*Task prompt*
Rewrite the material below with every "sidebar" swapped for "side panel", leaving the rest unchanged.

*Items*
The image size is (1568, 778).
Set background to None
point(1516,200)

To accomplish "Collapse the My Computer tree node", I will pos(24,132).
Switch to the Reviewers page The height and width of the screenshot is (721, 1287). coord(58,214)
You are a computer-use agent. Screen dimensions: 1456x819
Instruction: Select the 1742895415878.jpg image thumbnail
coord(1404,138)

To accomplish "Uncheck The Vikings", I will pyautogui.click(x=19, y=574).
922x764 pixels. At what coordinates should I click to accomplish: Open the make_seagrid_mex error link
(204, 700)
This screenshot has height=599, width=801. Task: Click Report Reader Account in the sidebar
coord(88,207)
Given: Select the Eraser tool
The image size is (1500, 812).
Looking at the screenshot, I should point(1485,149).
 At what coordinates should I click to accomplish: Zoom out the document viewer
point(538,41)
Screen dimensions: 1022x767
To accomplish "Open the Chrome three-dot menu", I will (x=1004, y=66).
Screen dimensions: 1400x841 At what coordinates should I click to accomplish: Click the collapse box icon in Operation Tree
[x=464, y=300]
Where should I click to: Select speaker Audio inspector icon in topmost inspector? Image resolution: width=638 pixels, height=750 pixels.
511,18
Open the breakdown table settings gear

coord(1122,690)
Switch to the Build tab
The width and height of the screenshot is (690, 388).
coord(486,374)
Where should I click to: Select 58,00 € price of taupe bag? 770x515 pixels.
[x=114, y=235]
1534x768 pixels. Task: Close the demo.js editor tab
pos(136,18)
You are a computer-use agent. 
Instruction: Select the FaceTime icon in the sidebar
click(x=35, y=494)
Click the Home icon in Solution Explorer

*Task response*
The image size is (1568, 778).
Set background to None
point(1516,200)

To accomplish "Collapse the My Computer tree node", I will pos(24,132).
Switch to the Reviewers page The height and width of the screenshot is (721, 1287). coord(58,214)
You are a computer-use agent. Screen dimensions: 1456x819
Instruction: Select the 1742895415878.jpg image thumbnail
coord(1404,138)

To accomplish "Uncheck The Vikings", I will pyautogui.click(x=19, y=574).
922x764 pixels. At what coordinates should I click to accomplish: Open the make_seagrid_mex error link
(204, 700)
This screenshot has height=599, width=801. Task: Click Report Reader Account in the side panel
coord(88,207)
Given: Select the Eraser tool
The image size is (1500, 812).
Looking at the screenshot, I should point(1485,149).
 At what coordinates should I click to accomplish: Zoom out the document viewer
point(538,41)
Screen dimensions: 1022x767
To accomplish "Open the Chrome three-dot menu", I will (x=1004, y=66).
Screen dimensions: 1400x841 At what coordinates should I click to accomplish: Click the collapse box icon in Operation Tree
[x=464, y=300]
Where should I click to: Select speaker Audio inspector icon in topmost inspector? Image resolution: width=638 pixels, height=750 pixels.
511,18
Open the breakdown table settings gear

coord(1122,690)
Switch to the Build tab
The width and height of the screenshot is (690, 388).
coord(486,374)
Where should I click to: Select 58,00 € price of taupe bag? 770x515 pixels.
[x=114, y=235]
1534x768 pixels. Task: Close the demo.js editor tab
pos(136,18)
You are a computer-use agent. 
Instruction: Select the FaceTime icon in the side panel
click(x=35, y=494)
Click the Home icon in Solution Explorer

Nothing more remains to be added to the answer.